Thanks. And just to clarify a mis-statement I made. The Netscreen generated the script commands as it's configuration backup, NOT as they were applied via gui.

My Openwrit router almost ready to go online - just watching now for memory leaks, etc.

Jimmy, your approach is just brilliant. Glad you jumped in to give me a, "now why didn't I think of that" kind of moment.

Just some background, I'm compulsive about network configuration management and love how OpenWrt lends itself to go above and beyond what's available on commercial firmware. I'm version controlling /etc and using sysupgrade backups together. Tools like Oxidized are great but it's got problems so I've been finding myself hand-rolling scripts for my needs. Plus with managed switches and access points all running OpenWrt I can manage site-wide configuration. Been only getting OpenWrt compatible equipment religiously to get to that point.

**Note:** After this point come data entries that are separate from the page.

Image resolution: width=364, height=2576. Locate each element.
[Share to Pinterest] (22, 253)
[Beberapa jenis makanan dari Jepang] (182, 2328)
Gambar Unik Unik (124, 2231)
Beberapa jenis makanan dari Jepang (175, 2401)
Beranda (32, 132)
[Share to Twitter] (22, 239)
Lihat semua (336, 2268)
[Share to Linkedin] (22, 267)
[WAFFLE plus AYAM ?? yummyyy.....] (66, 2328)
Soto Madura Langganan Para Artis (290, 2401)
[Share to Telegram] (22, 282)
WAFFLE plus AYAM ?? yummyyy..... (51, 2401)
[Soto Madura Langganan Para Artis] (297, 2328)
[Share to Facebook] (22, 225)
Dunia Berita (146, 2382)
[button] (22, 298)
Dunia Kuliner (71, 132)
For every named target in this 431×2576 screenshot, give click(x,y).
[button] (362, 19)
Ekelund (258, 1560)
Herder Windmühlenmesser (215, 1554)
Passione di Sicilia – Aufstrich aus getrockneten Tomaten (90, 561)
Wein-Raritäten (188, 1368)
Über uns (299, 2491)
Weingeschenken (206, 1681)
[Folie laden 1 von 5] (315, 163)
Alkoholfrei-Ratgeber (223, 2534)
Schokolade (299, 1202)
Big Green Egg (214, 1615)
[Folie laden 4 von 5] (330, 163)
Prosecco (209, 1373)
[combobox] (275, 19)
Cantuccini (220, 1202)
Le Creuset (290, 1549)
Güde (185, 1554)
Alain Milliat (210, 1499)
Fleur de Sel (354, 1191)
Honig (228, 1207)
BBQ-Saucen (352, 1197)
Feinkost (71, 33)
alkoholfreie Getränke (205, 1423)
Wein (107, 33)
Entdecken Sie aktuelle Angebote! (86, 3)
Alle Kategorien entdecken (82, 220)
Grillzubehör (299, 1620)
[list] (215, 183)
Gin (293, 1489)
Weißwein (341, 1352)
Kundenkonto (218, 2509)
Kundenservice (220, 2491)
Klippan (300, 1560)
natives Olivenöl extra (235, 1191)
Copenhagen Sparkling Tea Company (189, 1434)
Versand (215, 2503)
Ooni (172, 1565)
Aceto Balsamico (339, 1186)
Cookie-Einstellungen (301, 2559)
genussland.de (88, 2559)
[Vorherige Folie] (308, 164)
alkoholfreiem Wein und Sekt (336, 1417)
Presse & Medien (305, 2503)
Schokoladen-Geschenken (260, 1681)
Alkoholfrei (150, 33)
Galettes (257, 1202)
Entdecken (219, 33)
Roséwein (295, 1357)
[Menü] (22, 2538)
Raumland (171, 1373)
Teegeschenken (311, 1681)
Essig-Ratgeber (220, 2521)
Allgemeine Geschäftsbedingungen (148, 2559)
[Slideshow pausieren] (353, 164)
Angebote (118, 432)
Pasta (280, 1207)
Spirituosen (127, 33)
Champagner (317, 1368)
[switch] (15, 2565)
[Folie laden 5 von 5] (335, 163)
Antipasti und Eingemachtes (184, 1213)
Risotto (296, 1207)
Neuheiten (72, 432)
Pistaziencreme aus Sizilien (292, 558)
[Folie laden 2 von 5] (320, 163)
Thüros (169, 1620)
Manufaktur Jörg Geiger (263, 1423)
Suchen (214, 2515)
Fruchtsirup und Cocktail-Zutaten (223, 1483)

Anyway, UCI is really important and your use case is awesome. I see how replaying such a UCI config command log would work nicely to replace equipment and how it would work well with site-wide management too.

Curious, could you share how you implemented it?


Gosh. I usually get dissed with my suggestions.

I am sorry, but the device that did this was a Juniper Networks Netscreen SSG5 - also had a NSG5-GT before that - back in the day VPN was uncommon (I think) and they had it.
It was a commercial router and very complicated and robust.
Am sure it would not be open source, but I did search Netscreen open source and they seem to be heading that way, but doubt it would help you - not sure even what language it was.
Your knowledge of /etc and UCI might be all needed to have a utility to replace the backup. The Netscreen allowed full updates of entire backup, and/or partials of update file extracts.
I'd love to dive in but my last programming job was 2013.



No worries thanks for elaborating. Cheers.